I wish I could say that DePasse won the race, but that just wasn't so, which, in retrospect, gave me an even deeper appreciation for life on the road. Try as we might, we didn't crack the field; frankly, we didn't even come close. All those hard miles, and we DNQ'd.

It wasn't for lack of effort; the two Jims and I worked our butts off, especially after an injector screw worked its way loose and into a couple of the cylinders, forcing us to strip the block down to remove a dented piston and repair a wounded cylinder head. Although I'd worked on my own cars for years, I'd never worked on an honest-to-goodness drag car, and it was as hard and pressure-packed as it was fun. There was a tremendous esprit de corps not just among the three of us but also the extended Minor family and even the other racers, like Jerry Gwynn, and systems specialists like Sid Waterman (fuel) and Bob Devour (clutch), who all stopped by to offer advice and encouragement.

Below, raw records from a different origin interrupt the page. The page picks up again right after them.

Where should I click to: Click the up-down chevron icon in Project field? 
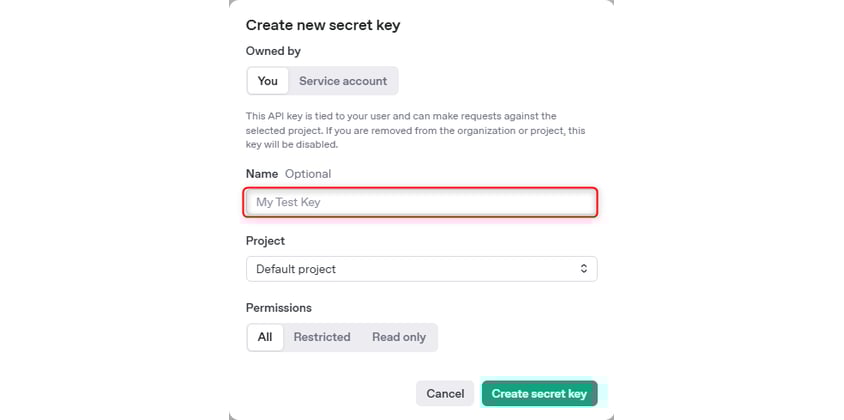click(x=584, y=269)
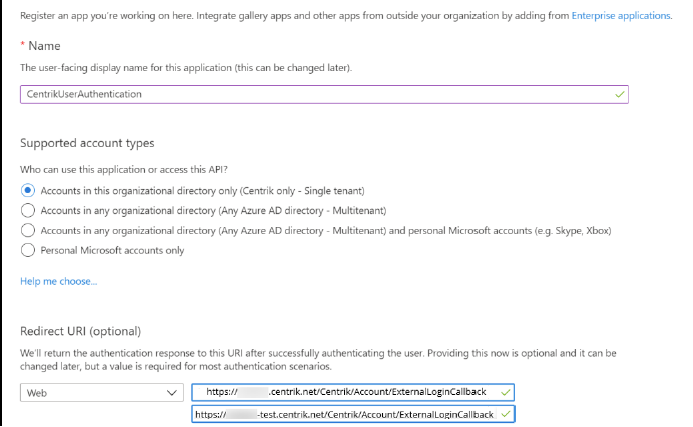Click into the CentrikUserAuthentication name field
The width and height of the screenshot is (693, 427).
point(300,94)
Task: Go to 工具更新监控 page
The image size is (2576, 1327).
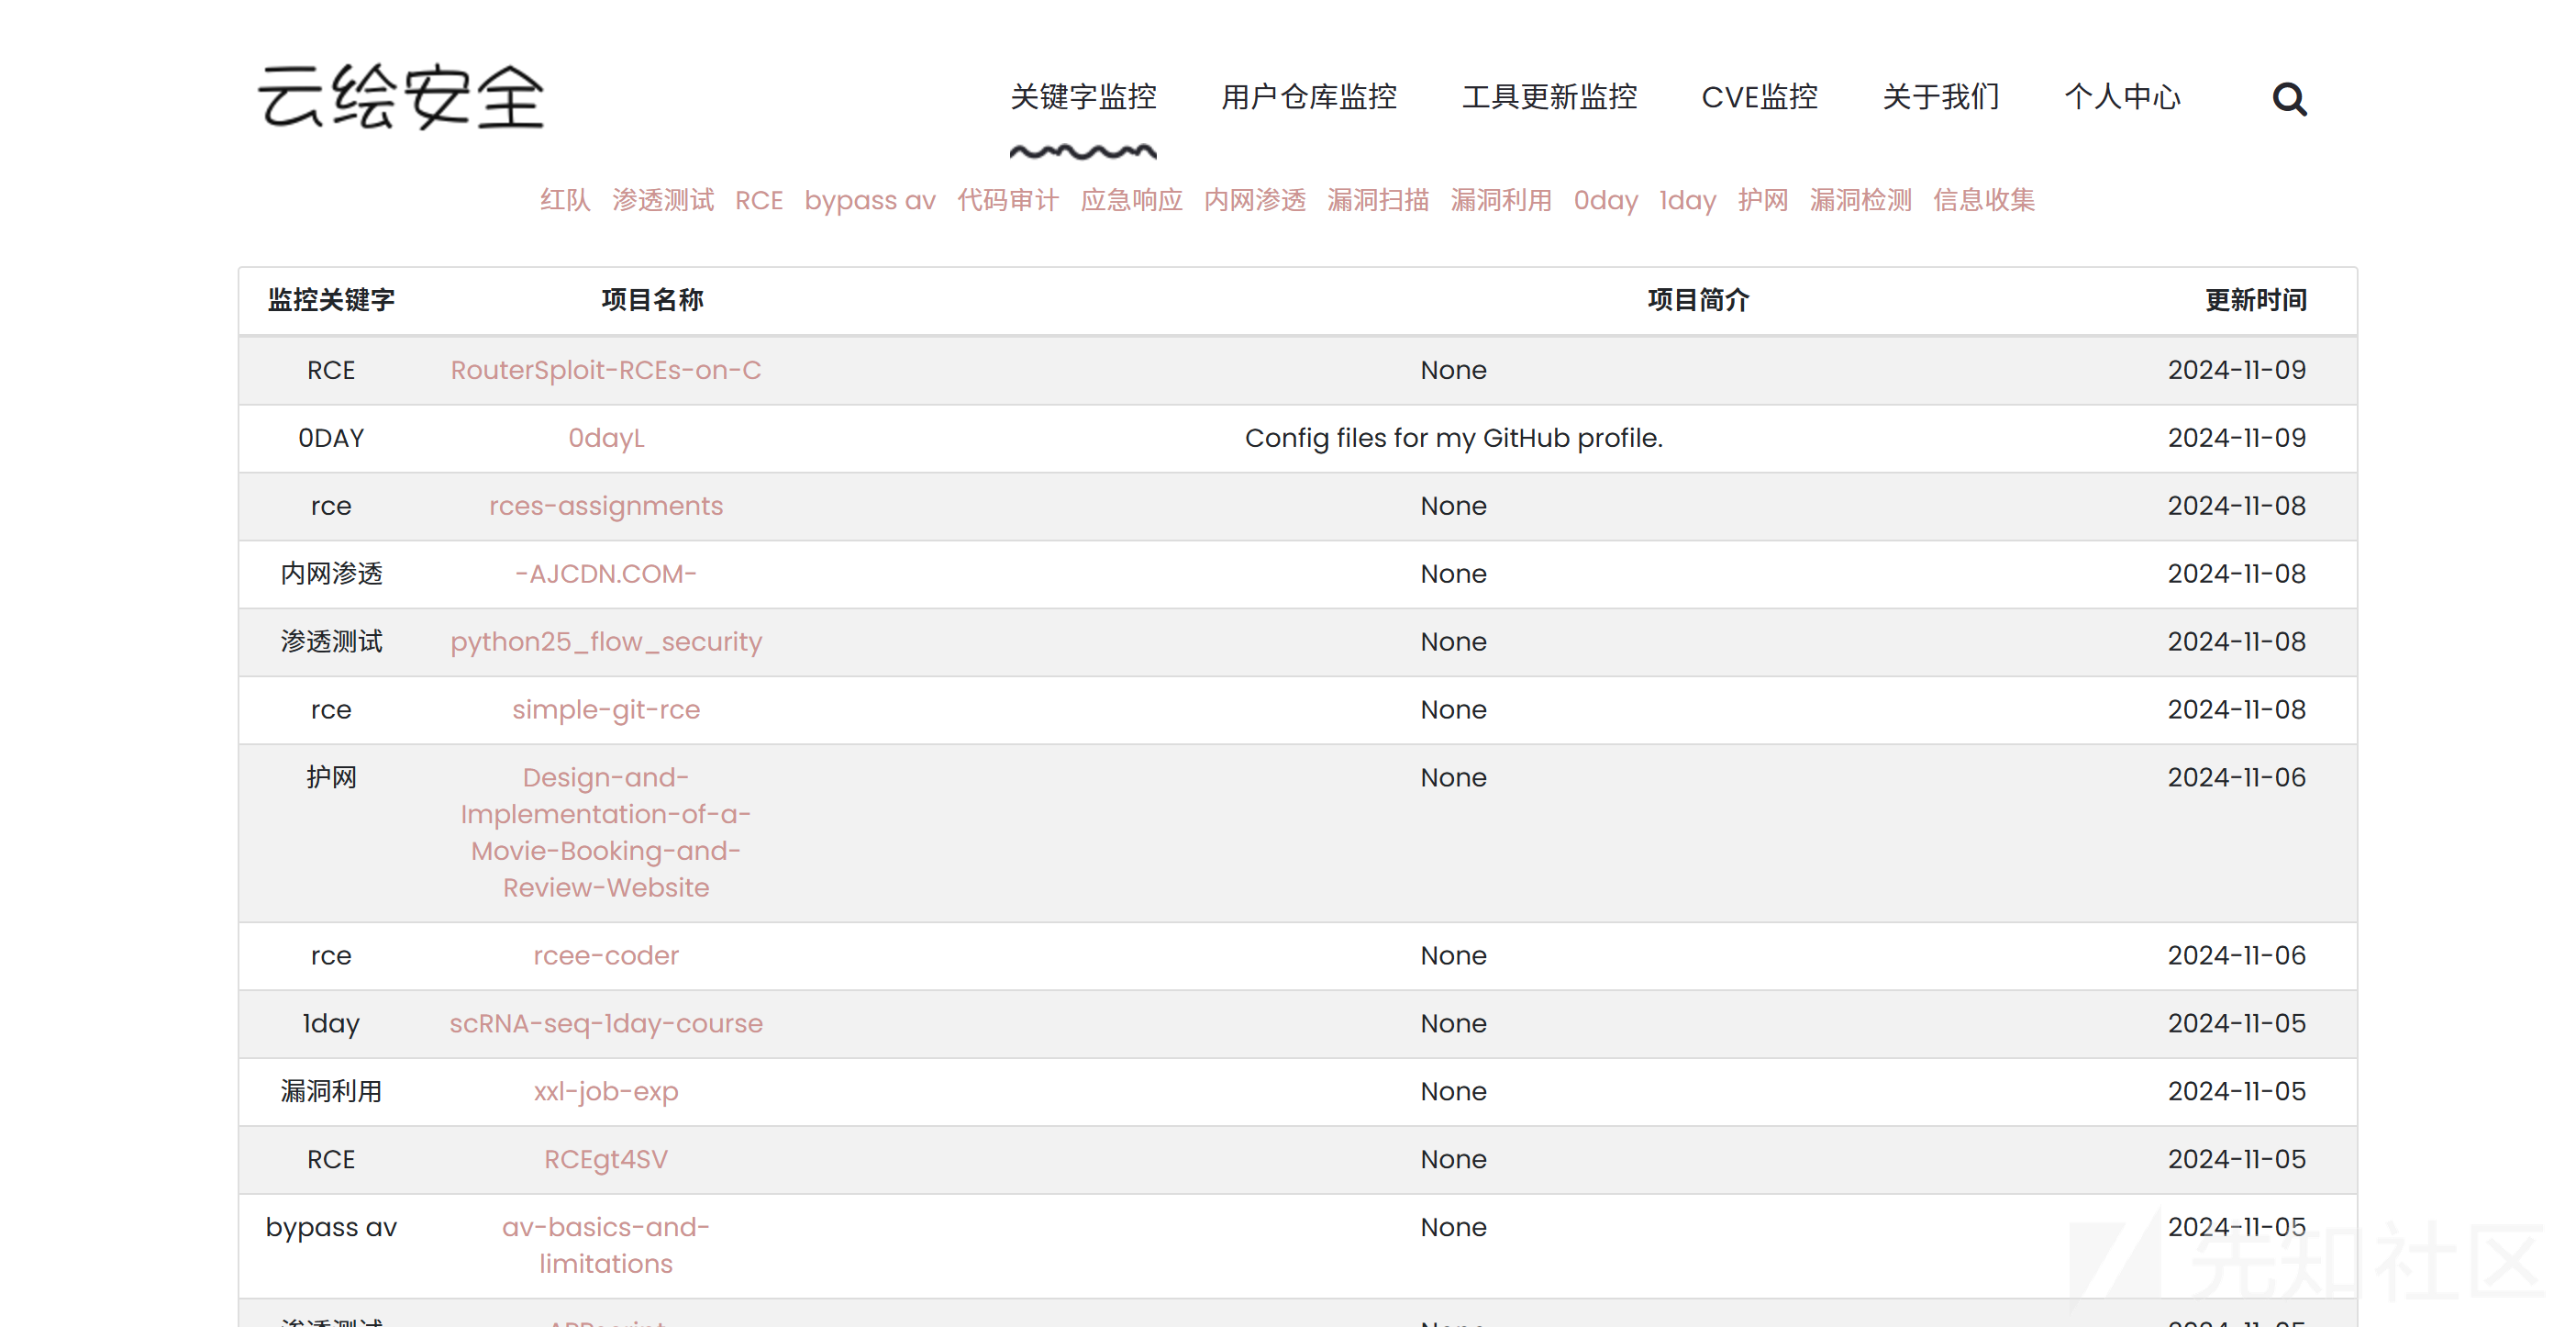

I got to back up DePasse from his burnouts, stand on the starting line with a rag in my back pocket, and otherwise play pit-crew poseur.

The fuel system on the new engine wasn't quite dialed in, so tire shake became our new "friend," and, try as we might, the best we could muster was a 6.89 at 204.54, well short of Court Durkalski's 6.67 bump spot and good only for the No. 8 alternate spot. The senior DePasse also had a nasty case of gout that caused the big toe on his throttle foot to swell up like a balloon Friday morning, but he toughed it out despite barely being able to walk.

If there was a good part to not making Sunday's show, it was that I got to see history being made by Amato and Bernstein and contributed to the staff's reporting of the historic event. That wasn't my first plan for the weekend, but because we weren't given any invitations to the winner's circle – though our "teammate," Beck, came close and was runner-up behind Amato's sizzling 262-mph blast in the final -- it made for a fine Plan B.

I hopped a plane back to California while the boys hit the bumpy road again, grateful to have seen my first of what would become many Gatornationals and to have experienced up close the agony of defeat that often is a more realistic – and certainly more prevalent – part of racing than are champagne showers in the winner's circle.

I haven't really seen much of the DePasses in the years since -- I still get a chance to see McCulloch and Beck and Wolter during the year, either at the national events or nostalgia races – but I'll never forget the things I learned, the places I saw, and the thrills I experienced on that great nine-day adventure. I've been to Gainesville many times since, but none has been as memorable.

I'm sure that today the rigs are nicer, the roads smoother, and the coordination better, but every time that I walk into the pits and see those rows and rows of glimmering semi trucks, I know that the now-shiny rigs just spent the last several days rumbling down a highway, covered in bugs and road grime, and chauffeured and pampered by a group of eager young bucks fueled up on truck-stop eats and Full Throttle who also can’t wait to get to the digs, drag out their hot rod , and put it to the ultimate test.

Makes me almost wish I was back with them ... almost.